8Le dispositif de résidence est conçu de façon assez souple pour que ses contours précis puissent être définis localement en permettant ainsi à chaque constellation d’acteurs en présence de trouver leur équilibre d’intérêts. Ainsi, bien qu’un cadre réglementaire général existe bel et bien, les obligations respectives de l’auteur et de l’établissement d’accueil sont-elles surtout déterminées dans un contrat conclu au préalable et différant donc considérablement d’une université à l’autre. C’est pourquoi la durée de présence effective de l’auteur à l’Université peut varier de 1,5-2 à 8 semaines étalées sur un ou deux semestres. Ce temps est censé être réparti entre, d’une part, la création personnelle (70 %) et, d’autre part, les activités de médiation (30 %), lesquelles consistent principalement en un atelier d’écriture de 20 heures. Ces activités autour de la littérature contemporaine, que les écrivains réalisent dans le cadre de leurs résidences, s’intègrent différemment dans le cursus étudiant en fonction des choix de chaque équipe pédagogique : elles peuvent être entièrement bénévoles et complémentaires aux études, validées dans le cadre d’une UE libre ou d’un CERCIP (module « Compétences, Engagement, Réflexion citoyenne et Pratiques ») ou encore faire partie des modules disciplinaires au même titre que des cours classiques.

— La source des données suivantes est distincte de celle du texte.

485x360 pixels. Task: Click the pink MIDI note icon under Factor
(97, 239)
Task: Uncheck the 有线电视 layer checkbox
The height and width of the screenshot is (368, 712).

9Même si, au premier regard, le dispositif de résidence d’auteur privilégie le temps de création libre, il est attendu que l’écrivain accueilli en résidence participe à la vie quotidienne de l’établissement et s’intègre pleinement dans la communauté universitaire de sorte que sa présence puisse susciter un décentrement du regard des chercheurs qui l’accueillent et de ce fait favoriser un renouvellement d’approches de recherche et d’enseignement, tout en ouvrant des voies vers une perception plus personnelle et intime de la littérature et en initiant les étudiants aux pratiques de l’écriture créative. En outre, l’artiste-résident est censé porter un projet artistique permettant de fédérer autour de lui aussi bien membres de l’équipe pédagogique et administrative que les étudiants. Centrée sur l’Université, son action doit pourtant avoir une visibilité qui rejaillit sur la ville et/ou la région. Dans la plupart des cas, il n’existe pas d’obligation de création, qu’il s’agisse d’une œuvre originale, d’un témoignage, d’un texte écrit en collaboration avec les étudiants ou d’un simple journal de bord, mais cela sous-entend que la résidence serve effectivement à avancer la rédaction d’une œuvre et que le lien entre celle-ci et la résidence soit affichée dans les commentaires auctoriaux (entretiens accordés aux médias, paratexte éditorial, etc.).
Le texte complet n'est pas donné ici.